The positive growth is due to the sustainable strategies underlined in its enhanced LTBP 2.0
by S BIRRUNTHA / pic by MUHD AMIN NAHARUL
MALAYSIA Aviation Group (MAG) has achieved positive Ebitda of RM433 million for the financial year ended Dec 31, 2021 (FY21), from a loss before interest, taxes, depreciation and amortisation of RM1.76 billion a year earlier.
In a statement yesterday, the group said it has reduced loss for FY21 by 60% compared to 2020, following sustainable strategies underlined in its enhanced Long-Term Business Plan 2.0 (LTBP 2.0).
The group added that this was achieved through strong cargo performance by Malaysia Airlines Bhd (MAB) Cargo, generating revenue of RM3 billion as a result of high global demand, allowing increased freighter and belly utilisation via passenger-to-cargo flights.
Despite lower passenger traffic and reduced capacity for Malaysia Airlines by 62% and 71%, respectively, in 2021, MAB recorded 57% higher yield in passenger revenue.

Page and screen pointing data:
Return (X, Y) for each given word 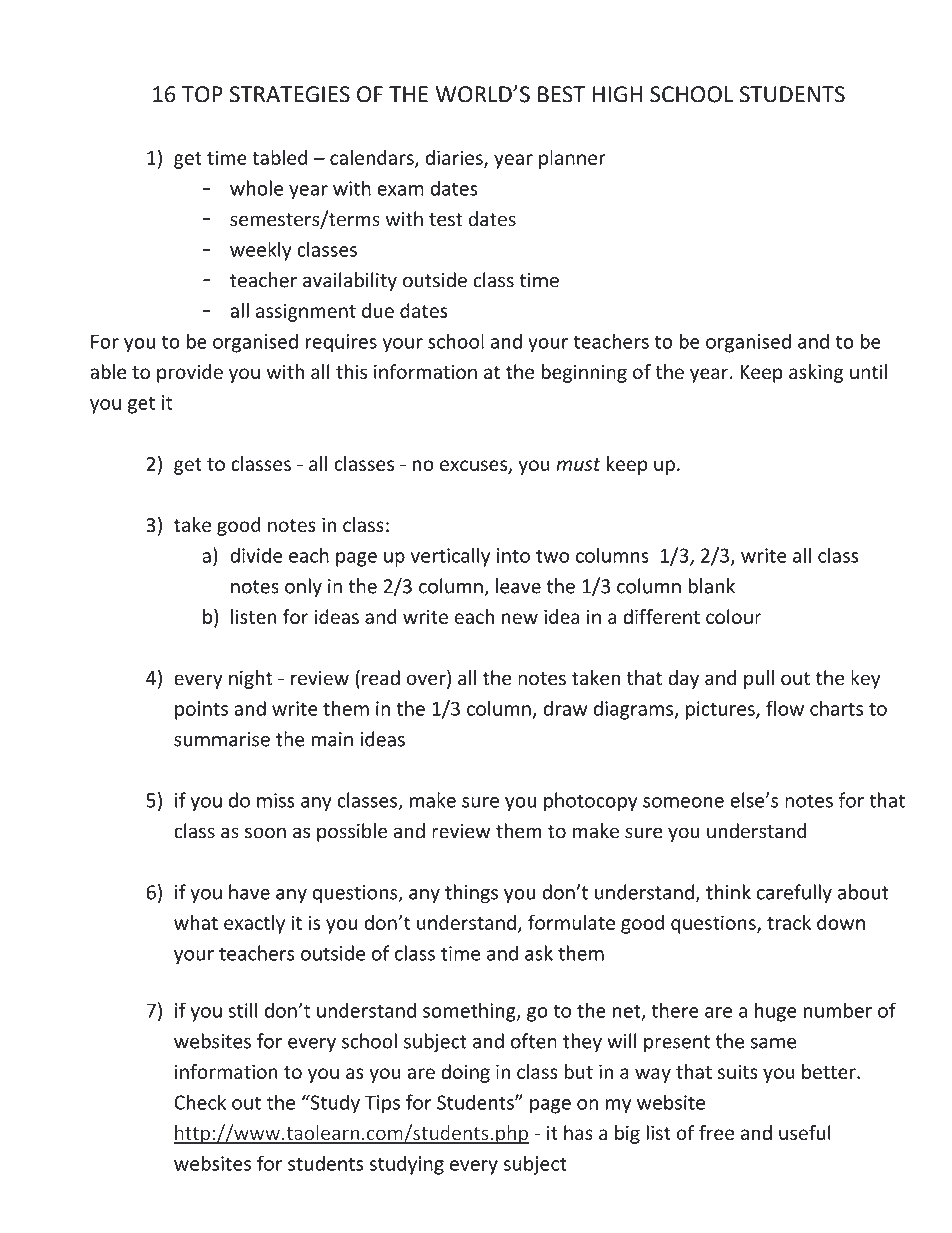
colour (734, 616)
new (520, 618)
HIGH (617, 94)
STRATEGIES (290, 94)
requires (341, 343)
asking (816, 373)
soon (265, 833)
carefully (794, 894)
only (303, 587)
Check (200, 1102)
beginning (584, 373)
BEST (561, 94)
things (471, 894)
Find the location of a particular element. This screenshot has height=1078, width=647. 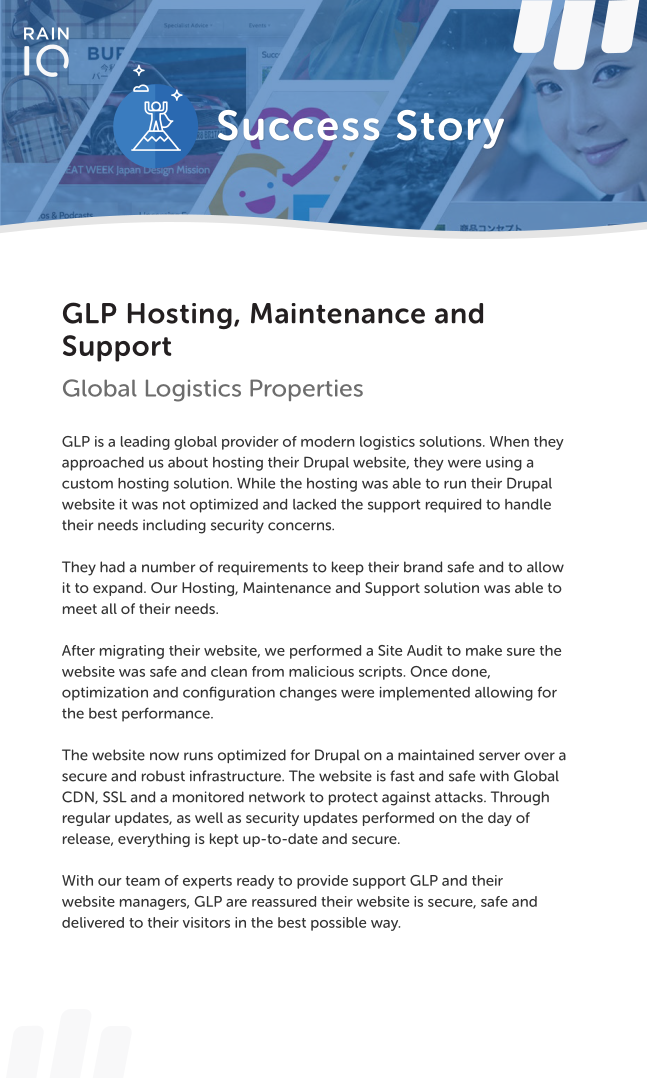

§ **WHAT THE TASK ASKS**:
Pick up the article on Malaysia Aviation Group's FY21 financial results and continue it from its last sentence.

§ **EXERCISE RESPONSE**:
This was assisted by its airline revenue maximisation solution which provides a complete and comprehensive picture of an airline’s revenue and cost ecosystem, personalising fares and offers to customers at a willing-to-pay rate using predictive forecasting features.
“The restructuring the group undertook in 2021 gave MAG the opportunity to holistically repair its balance sheet and address decades-long legacy issues, resulting in a reduction in the group’s liabilities of over RM15 billion and eliminating RM10 billion in debt.
“Lower operating cost from its cost savings/avoidance initiatives across the group as well as lower leasing cost post its successful restructuring further contributed to the improved performance in 2021,” MAG said.
As a group, MAG had launched its Sustainability Blueprint in April 2021, aimed to promote socio-economic development and achieve net-zero carbon emissions by 2050 across its businesses.
Since then, MAG recorded 2.6 million kg of jet fuel savings equivalent to RM7 million and 8.1 million kg of carbon reduction from operations across its cargo and commercial flights.
With the gradual reopening of international borders, MAG is seeing strong uptake in passenger demand and sales contributing to the group’s cash balance which remains solid.
It expects the cargo operations to continue to lead the market as the demand for cargo movement in the APAC region is expected to grow by 5%.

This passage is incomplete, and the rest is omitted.